• PROBLEM TO SOLVE: In the data below, copy out the lines between the one holding "info@ozeniplik.com (26, 507)" and the one holding "[button] (167, 5)", inclusive, and copy nothing else.

• DATA PROVIDED:
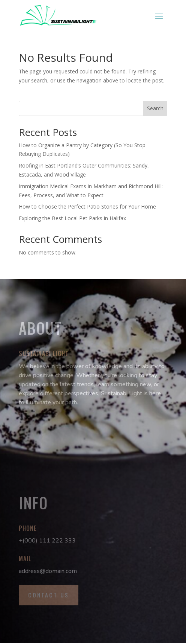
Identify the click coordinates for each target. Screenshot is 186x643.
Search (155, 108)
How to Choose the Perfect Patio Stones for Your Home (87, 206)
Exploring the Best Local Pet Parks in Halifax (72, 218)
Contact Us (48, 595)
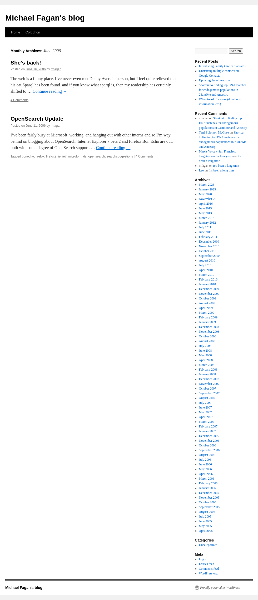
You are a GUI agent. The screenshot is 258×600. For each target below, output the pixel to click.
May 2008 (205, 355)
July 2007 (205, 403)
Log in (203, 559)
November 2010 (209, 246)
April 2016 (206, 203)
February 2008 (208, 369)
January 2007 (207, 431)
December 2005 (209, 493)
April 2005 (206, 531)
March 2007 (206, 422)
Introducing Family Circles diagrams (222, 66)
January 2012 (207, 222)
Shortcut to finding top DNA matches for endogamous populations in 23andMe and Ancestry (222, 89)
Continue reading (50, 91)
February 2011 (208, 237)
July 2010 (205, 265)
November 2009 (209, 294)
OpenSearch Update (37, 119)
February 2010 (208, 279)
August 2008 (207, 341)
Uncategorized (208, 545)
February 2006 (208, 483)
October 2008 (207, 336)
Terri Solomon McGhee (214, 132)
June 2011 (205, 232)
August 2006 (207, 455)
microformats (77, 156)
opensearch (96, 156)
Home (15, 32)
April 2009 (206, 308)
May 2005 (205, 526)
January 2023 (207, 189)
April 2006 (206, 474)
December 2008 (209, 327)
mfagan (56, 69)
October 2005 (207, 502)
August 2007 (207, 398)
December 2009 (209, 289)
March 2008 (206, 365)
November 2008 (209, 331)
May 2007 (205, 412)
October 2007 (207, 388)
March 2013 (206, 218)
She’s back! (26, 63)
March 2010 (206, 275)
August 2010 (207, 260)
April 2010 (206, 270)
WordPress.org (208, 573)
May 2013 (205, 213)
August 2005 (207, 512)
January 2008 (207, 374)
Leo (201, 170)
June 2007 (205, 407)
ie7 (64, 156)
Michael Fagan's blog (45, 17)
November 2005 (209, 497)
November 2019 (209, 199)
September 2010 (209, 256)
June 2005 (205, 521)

...

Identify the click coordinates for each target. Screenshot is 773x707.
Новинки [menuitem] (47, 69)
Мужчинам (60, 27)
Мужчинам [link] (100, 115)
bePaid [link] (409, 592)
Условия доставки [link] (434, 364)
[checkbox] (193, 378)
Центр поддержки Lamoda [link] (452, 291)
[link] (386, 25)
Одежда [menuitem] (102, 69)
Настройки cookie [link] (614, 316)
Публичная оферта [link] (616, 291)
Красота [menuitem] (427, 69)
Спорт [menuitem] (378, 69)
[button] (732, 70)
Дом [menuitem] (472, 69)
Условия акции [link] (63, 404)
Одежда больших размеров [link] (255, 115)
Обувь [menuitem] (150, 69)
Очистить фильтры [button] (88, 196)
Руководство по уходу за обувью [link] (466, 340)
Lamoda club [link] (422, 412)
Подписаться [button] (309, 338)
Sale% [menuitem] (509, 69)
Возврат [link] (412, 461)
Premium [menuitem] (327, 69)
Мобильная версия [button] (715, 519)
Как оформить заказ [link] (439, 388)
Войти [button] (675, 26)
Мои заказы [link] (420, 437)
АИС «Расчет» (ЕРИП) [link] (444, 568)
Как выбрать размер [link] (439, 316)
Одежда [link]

---

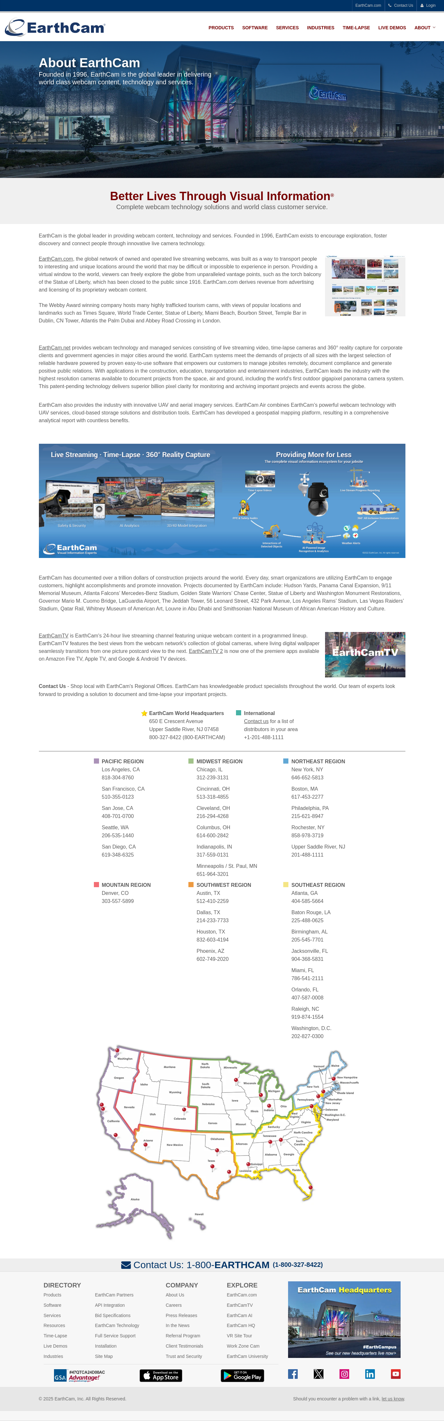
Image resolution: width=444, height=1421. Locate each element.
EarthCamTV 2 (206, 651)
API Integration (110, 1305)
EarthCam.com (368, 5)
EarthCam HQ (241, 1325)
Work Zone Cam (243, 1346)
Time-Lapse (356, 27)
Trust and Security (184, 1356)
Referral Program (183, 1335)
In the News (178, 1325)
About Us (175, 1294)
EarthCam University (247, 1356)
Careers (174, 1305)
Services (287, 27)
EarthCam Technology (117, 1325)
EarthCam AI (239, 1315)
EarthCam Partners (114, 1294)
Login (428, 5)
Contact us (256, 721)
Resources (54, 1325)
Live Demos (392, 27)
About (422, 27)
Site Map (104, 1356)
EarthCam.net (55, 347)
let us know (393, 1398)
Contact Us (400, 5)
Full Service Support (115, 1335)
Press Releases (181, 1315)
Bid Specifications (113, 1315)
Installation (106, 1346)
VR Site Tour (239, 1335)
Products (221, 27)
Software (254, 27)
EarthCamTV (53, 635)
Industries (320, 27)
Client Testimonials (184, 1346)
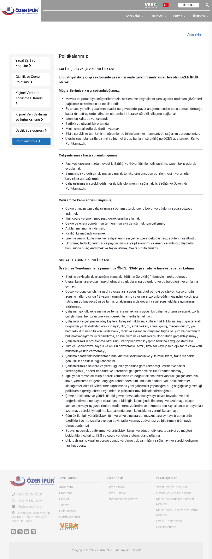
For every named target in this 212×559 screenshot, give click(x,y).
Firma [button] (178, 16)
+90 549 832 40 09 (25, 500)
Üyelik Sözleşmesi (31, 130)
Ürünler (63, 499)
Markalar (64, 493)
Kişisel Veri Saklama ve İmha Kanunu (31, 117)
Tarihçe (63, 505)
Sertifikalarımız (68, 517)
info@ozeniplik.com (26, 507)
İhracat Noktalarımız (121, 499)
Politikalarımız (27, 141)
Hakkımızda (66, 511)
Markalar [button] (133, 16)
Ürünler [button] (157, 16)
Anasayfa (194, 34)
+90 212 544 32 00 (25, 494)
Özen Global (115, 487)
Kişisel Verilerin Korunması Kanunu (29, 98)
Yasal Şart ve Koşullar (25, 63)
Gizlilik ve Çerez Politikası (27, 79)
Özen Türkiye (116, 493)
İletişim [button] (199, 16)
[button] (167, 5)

• TASK RESPONSE:
info@ozeniplik.com (26, 507)
İhracat Noktalarımız (121, 499)
Politikalarımız (27, 141)
Hakkımızda (66, 511)
Markalar [button] (133, 16)
Ürünler [button] (157, 16)
Anasayfa (194, 34)
+90 212 544 32 00 (25, 494)
Özen Global (115, 487)
Kişisel Verilerin Korunması Kanunu (29, 98)
Yasal Şart ve Koşullar (25, 63)
Gizlilik ve Çerez Politikası (27, 79)
Özen Türkiye (116, 493)
İletişim [button] (199, 16)
[button] (167, 5)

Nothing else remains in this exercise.